→ Task to complete
For this exercise, reproduce the entries below exactly, but only from the line containing "Click the blue speech bubble favicon" through the line containing "You are a computer-use agent. Image", both included.

→ Data for review
========================================================================

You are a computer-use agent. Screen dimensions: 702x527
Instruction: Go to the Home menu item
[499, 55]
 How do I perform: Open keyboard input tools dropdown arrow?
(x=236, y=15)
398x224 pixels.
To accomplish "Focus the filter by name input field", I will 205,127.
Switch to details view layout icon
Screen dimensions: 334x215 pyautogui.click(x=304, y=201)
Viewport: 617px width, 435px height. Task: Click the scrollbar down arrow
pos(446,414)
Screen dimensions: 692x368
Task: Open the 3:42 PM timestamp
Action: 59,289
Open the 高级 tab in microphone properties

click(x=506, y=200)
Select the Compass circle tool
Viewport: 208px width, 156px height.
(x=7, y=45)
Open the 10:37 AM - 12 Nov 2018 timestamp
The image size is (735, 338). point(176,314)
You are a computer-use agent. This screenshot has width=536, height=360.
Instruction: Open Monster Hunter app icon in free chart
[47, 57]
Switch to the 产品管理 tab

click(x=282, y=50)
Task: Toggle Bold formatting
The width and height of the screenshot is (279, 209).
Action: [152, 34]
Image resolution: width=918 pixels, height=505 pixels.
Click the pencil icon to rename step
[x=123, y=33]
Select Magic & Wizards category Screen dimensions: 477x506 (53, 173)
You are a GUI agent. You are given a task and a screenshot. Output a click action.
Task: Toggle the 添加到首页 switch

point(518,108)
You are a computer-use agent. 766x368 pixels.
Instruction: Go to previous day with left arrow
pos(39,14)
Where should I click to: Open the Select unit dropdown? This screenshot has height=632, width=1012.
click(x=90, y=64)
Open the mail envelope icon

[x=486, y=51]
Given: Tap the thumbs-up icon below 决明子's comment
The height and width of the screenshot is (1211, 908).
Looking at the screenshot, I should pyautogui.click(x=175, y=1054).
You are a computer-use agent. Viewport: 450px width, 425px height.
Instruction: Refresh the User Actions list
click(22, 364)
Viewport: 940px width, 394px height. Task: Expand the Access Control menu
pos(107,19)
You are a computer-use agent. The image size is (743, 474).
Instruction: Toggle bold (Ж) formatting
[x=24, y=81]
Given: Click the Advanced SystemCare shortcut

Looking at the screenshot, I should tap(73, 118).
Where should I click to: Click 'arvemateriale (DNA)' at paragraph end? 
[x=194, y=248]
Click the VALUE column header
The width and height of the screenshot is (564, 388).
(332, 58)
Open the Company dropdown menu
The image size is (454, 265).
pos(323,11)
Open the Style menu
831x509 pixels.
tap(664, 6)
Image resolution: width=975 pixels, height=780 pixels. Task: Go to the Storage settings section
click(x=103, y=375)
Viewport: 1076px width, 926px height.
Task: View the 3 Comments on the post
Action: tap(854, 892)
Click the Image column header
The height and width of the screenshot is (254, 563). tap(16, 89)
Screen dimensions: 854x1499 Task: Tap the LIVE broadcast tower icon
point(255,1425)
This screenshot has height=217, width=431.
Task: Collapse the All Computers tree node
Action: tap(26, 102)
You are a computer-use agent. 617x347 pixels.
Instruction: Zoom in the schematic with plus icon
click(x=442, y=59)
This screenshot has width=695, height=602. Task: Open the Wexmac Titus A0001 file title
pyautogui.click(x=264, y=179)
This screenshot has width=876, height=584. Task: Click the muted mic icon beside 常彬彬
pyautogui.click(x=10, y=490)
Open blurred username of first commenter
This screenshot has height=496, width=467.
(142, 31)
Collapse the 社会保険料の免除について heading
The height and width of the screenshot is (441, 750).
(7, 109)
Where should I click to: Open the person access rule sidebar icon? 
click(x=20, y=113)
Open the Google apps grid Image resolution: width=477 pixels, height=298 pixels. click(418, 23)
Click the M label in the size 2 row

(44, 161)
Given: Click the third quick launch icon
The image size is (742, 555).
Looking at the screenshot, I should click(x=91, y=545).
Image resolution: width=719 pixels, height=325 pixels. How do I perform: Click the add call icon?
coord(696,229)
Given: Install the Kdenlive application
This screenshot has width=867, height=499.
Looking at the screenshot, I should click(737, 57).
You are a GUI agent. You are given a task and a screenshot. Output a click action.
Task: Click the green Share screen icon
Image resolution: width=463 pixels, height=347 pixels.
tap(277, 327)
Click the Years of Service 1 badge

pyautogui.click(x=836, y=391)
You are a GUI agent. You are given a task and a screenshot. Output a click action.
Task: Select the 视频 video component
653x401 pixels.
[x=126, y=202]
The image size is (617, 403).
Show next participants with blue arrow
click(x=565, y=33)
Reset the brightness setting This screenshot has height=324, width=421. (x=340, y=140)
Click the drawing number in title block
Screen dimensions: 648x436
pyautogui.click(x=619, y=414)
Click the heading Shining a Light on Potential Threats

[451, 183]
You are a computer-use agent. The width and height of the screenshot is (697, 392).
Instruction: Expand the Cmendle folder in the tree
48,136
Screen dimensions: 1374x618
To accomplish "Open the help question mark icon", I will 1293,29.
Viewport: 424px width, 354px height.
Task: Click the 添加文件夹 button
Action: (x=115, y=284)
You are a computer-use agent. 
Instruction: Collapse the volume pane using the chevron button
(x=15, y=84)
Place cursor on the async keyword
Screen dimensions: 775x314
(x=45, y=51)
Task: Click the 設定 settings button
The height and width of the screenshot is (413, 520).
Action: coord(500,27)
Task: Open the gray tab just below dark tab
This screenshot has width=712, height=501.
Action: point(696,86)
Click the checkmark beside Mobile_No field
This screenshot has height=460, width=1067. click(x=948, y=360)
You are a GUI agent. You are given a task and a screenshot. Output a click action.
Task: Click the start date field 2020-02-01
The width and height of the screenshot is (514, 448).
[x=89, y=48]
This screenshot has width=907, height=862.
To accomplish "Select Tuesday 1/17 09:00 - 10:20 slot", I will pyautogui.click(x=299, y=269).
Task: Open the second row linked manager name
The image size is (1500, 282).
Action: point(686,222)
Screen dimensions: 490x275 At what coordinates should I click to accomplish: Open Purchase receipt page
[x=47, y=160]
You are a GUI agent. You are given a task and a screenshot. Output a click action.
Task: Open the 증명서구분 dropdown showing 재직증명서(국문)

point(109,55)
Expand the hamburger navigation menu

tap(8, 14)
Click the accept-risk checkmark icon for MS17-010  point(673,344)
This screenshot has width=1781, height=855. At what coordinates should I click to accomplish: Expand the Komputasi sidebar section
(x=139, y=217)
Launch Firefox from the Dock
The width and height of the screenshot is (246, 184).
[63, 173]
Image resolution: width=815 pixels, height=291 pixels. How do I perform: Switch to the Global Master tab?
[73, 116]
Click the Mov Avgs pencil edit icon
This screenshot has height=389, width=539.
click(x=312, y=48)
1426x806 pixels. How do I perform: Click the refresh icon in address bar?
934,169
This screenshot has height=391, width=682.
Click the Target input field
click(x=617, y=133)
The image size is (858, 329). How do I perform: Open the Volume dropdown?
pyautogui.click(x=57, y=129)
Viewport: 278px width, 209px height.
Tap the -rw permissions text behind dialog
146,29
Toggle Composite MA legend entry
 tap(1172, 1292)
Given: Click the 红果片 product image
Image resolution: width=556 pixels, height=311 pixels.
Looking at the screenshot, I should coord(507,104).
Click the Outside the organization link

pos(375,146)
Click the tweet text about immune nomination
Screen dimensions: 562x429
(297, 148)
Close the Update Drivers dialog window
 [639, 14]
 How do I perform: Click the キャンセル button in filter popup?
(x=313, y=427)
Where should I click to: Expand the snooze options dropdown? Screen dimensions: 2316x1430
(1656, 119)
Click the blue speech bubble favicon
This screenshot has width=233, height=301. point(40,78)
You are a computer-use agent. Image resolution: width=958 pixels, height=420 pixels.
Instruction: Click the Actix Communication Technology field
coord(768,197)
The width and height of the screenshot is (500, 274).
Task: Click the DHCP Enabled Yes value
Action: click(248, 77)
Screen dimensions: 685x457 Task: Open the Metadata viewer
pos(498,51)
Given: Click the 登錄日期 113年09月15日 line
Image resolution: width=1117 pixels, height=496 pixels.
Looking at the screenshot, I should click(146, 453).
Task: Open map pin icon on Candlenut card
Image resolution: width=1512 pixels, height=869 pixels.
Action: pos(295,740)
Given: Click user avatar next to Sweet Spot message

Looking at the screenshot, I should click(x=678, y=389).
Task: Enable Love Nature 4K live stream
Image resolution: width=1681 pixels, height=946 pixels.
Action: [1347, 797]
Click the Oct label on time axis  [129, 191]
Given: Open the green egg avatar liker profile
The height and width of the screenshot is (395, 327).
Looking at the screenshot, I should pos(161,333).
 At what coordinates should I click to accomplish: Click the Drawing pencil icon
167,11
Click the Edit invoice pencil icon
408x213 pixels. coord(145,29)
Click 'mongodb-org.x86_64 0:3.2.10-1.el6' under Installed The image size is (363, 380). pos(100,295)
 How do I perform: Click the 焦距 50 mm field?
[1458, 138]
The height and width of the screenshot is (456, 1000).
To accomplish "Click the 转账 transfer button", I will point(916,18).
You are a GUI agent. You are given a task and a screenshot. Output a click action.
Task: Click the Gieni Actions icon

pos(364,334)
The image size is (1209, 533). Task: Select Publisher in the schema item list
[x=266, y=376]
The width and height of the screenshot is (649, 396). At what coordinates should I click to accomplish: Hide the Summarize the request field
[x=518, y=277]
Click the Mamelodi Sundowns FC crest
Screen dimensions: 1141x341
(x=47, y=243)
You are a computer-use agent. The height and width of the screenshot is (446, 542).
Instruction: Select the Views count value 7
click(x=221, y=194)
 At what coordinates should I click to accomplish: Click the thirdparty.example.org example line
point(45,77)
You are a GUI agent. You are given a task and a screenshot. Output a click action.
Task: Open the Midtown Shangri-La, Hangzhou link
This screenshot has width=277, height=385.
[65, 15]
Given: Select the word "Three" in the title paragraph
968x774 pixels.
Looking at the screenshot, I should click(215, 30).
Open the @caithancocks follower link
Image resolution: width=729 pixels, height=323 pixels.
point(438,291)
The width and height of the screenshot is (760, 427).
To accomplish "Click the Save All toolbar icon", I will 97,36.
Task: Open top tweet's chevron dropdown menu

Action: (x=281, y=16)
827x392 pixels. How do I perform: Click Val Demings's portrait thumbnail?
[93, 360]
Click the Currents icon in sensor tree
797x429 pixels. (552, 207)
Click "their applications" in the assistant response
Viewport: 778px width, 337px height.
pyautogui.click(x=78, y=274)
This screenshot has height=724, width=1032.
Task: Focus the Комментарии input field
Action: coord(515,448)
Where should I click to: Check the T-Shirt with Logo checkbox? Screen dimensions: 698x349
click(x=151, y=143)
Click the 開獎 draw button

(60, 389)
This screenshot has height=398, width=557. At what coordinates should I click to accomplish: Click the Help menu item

========================================================================

→ Problem solution
Click the blue speech bubble favicon
This screenshot has width=233, height=301. point(40,78)
You are a computer-use agent. Image resolution: width=958 pixels, height=420 pixels.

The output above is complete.